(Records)
#####

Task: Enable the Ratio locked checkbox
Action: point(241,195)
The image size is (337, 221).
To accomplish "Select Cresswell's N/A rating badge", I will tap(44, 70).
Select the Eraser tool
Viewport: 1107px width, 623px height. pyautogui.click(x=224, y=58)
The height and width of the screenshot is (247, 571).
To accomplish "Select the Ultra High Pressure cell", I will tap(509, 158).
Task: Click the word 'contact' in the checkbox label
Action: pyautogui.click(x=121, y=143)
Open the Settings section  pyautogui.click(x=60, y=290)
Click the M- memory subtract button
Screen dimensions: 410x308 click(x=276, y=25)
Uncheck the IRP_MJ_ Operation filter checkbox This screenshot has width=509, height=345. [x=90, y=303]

#####

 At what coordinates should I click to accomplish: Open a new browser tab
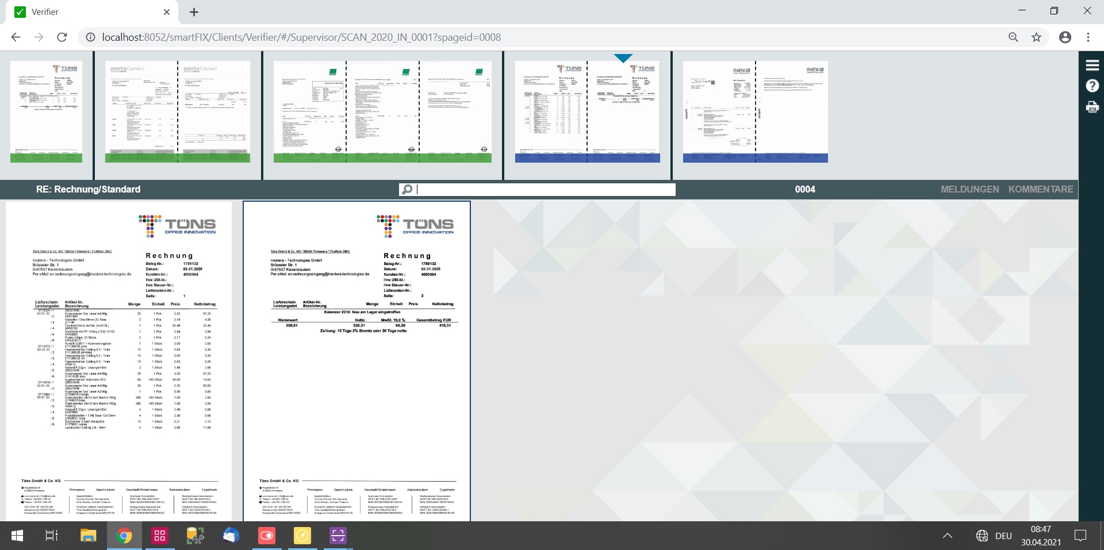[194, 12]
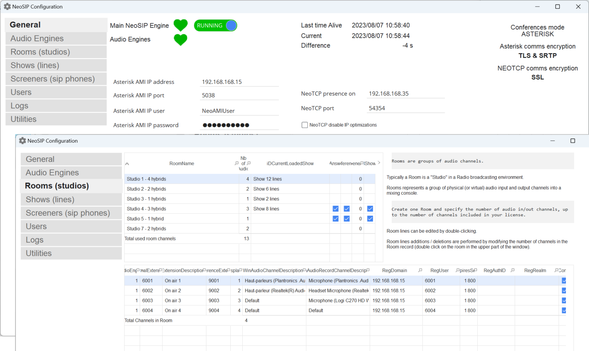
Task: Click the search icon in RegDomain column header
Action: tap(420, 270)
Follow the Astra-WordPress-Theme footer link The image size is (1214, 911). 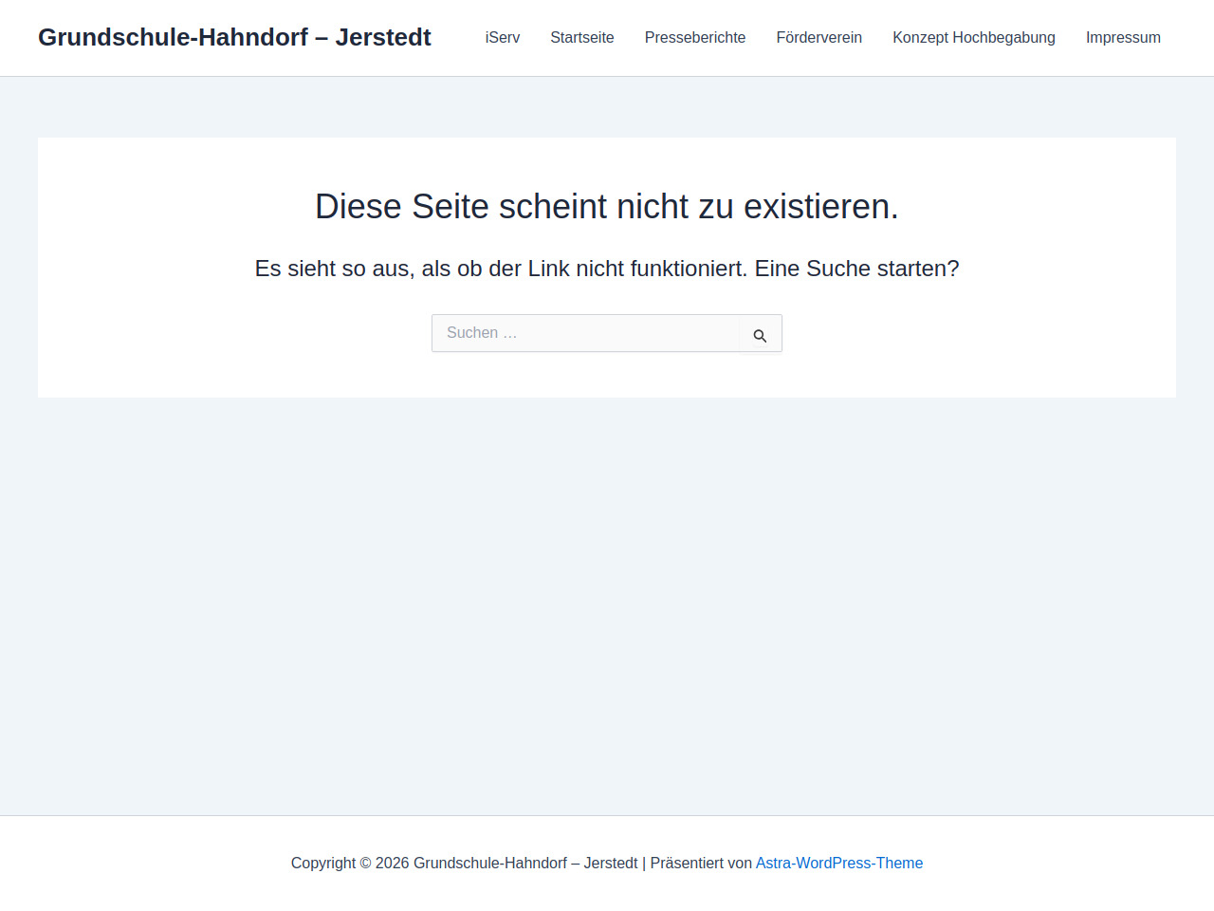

#####

Exercise brief ->
Format the lines of the material starting at "Task: Enable the Ratio locked checkbox" and ending at "Viewport: 1107px width, 623px" as a Markdown table with the columns "Row" and "Line", with one numbered row per line and blank lines omitted.

Result of this exercise ->
| Row | Line |
|---|---|
| 1 | Task: Enable the Ratio locked checkbox |
| 2 | Action: point(241,195) |
| 3 | The image size is (337, 221). |
| 4 | To accomplish "Select Cresswell's N/A rating badge", I will tap(44, 70). |
| 5 | Select the Eraser tool |
| 6 | Viewport: 1107px width, 623px height. pyautogui.click(x=224, y=58) |